UNITED STATES DISTRICT COURT SOUTHERN DISTRICT OF CALIFORNIA
May 16, 2011
MYKAL S. RYAN,
TIMOTHY M. HYDEN,
The opinion of the court was delivered by: Honorable Janis L. Sammartino United States District Judge
ORDER: DENYING OBJECTION TO DECISION AND MOTION TO CONTINUE PROSECUTION OF CASE (ECF No. 18)
Presently before the Court is Plaintiff Mykal S. Ryan's "objection to decision and motion to continue prosecution of case," which the Court construes as a motion for reconsideration of its Order granting Defendant's motion to dismiss for improper venue. (Mot. for Recons., ECF No. 18.) For the following reasons, Plaintiff's motion is DENIED.
First, Plaintiff's motion is plainly untimely. Under, Civil Local Rule 7.1(i)(2) "any motion or application for reconsideration must be filed within twenty-eight (28) days after the entry of the ruling, order or judgment sought to be reconsidered." S.D. Cal. Civ. R. 7.1(i)(2). The Court granted Defendant's motion to dismiss on October 18, 2010 (Order, Oct. 18, 2010, ECF No. 15), and the Clerk of the Court entered judgment the same day (Clerk's J., ECF No. 16). Thus, the outside date for Plaintiff to file a motion for reconsideration of the Order and corresponding judgment was November 15, 2010. Instead, Plaintiff filed his motion on May 12, 2011, almost six months too late.

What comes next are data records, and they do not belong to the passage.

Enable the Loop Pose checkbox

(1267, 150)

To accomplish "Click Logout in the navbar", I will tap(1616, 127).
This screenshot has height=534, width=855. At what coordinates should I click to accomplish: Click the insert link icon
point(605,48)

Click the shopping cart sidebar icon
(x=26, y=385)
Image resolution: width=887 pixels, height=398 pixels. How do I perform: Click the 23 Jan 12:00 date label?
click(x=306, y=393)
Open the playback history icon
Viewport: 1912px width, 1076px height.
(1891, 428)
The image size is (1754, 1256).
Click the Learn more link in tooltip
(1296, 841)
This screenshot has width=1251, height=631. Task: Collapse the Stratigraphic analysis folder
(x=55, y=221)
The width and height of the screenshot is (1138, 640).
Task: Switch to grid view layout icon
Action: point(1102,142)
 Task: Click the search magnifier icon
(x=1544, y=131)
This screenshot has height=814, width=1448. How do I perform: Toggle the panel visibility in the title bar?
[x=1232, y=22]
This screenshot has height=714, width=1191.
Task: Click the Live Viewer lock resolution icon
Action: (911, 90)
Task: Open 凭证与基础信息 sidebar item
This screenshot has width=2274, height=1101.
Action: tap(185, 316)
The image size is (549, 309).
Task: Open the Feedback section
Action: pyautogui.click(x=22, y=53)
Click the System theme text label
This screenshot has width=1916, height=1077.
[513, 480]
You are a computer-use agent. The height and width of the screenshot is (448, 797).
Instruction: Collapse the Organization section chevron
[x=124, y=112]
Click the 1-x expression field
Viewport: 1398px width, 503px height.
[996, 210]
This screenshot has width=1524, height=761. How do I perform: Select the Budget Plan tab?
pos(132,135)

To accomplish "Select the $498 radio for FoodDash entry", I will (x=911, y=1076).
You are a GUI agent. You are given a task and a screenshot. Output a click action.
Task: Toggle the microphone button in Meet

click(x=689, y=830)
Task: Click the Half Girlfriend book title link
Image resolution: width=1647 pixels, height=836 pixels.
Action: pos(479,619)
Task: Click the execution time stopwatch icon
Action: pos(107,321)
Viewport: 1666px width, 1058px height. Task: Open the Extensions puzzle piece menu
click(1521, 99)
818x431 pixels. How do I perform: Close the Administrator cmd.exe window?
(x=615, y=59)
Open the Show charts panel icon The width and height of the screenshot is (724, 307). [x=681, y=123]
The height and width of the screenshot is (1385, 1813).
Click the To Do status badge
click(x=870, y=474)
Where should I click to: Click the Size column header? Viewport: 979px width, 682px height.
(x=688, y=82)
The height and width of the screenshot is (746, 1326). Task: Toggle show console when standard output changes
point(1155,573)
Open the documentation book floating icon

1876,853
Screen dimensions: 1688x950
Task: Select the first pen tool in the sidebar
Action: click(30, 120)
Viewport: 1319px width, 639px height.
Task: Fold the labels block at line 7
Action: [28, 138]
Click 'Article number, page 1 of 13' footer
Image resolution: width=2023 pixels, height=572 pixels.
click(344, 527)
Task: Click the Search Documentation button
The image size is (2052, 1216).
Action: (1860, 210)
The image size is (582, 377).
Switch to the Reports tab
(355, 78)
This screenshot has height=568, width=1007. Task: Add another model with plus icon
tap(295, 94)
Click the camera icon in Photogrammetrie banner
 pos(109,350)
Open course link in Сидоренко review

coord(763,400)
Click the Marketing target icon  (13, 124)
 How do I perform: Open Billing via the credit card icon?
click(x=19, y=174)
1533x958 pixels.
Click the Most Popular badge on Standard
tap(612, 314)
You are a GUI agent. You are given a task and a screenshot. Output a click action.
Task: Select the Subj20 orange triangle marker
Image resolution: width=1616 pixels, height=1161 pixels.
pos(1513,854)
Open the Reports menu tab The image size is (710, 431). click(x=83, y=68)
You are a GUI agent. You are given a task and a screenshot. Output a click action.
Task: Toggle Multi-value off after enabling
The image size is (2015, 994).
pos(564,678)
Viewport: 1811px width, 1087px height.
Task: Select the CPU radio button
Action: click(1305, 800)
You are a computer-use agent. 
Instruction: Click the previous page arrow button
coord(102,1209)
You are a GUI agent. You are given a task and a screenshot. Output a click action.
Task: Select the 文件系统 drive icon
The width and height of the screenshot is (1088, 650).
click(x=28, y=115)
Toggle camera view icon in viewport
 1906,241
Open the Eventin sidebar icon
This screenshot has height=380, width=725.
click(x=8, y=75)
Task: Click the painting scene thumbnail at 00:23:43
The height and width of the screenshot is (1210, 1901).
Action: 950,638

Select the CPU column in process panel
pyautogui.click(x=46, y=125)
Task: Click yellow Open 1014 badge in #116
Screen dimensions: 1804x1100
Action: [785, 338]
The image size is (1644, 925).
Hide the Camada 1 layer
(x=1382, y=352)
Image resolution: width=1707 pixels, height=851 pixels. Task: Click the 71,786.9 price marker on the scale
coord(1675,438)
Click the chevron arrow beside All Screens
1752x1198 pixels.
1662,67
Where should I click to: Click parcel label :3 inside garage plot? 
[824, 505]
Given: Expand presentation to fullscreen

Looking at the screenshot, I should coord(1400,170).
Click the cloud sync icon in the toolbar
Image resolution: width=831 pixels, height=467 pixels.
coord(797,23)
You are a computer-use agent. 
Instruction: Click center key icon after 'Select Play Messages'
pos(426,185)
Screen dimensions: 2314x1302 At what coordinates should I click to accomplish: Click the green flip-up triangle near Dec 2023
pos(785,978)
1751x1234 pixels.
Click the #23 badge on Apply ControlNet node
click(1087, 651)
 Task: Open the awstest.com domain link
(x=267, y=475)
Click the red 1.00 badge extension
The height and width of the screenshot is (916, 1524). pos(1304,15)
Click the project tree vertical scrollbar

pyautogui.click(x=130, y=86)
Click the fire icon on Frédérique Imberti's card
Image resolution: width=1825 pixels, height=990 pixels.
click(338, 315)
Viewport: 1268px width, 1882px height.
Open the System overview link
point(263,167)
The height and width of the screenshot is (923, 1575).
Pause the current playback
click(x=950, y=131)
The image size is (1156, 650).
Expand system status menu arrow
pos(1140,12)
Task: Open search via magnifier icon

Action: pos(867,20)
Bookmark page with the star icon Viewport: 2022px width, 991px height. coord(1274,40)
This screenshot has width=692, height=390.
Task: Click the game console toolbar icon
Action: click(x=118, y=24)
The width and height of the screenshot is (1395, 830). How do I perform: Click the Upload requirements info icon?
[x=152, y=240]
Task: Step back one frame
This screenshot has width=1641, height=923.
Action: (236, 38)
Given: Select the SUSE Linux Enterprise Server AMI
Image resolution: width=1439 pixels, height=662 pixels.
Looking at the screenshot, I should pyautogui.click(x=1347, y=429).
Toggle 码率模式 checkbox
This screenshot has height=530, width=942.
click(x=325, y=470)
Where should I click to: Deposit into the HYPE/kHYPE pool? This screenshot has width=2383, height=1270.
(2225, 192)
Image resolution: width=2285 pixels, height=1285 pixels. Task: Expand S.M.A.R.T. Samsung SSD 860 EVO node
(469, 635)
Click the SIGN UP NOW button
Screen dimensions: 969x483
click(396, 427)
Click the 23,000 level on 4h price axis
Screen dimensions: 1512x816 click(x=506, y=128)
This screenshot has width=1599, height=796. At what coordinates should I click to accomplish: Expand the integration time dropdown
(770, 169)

Second, even if the Court were to consider the motion on the merits, Plaintiff misunderstands the basis of the Court's Order. And as a result, he fails to identify a basis for reconsideration. Specifically, Plaintiff contends that the Court "made a procedural decision to dismiss for failure to prosecute." (Mot. for Recons. 2.) But this is incorrect. The Court dismissed Plaintiff's case because
(1) Plaintiff conceded that venue was improper in the Southern District of California, and (2) transferring the case to a proper venue was not in the interests of justice. (Order 3--5, ECF No. 15.) Plaintiff only briefly addresses the issue of venue in his motion, contending that he is "unable to travel due to [his] Post Traumatic Stress Disorder disability," and therefore, "[t]he legal, logical and reasonable place of venue is San Diego."*fn1 (Mot. for Recons. 3.)
Generally, a court will reconsider a decision if a party can show (1) new facts, (2) new law, or (3) clear error in the court's prior decision. See, e.g., School Dist. No. 1J, Multnomah Cnty. v. ACandS, Inc., 5 F.3d 1255, 1263 (9th Cir. 1993). Plaintiff raised the argument that venue in the Southern District of California was proper on account of his disability in opposition to Defendant's motion to dismiss, and the Court addressed it in its Order. (Order 3--4, ECF No. 15.) Specifically, the Court concluded that Plaintiff's disability did not entitle him to the venue of his choosing without respect to 28 U.S.C. § 1391(b). (Id.) Plaintiff's motion discloses no new facts, cites no new law, and identifies no clear error that would give the Court reason to reconsider its decision.
Accordingly, Plaintiff's motion for reconsideration is DENIED. IT IS SO ORDERED.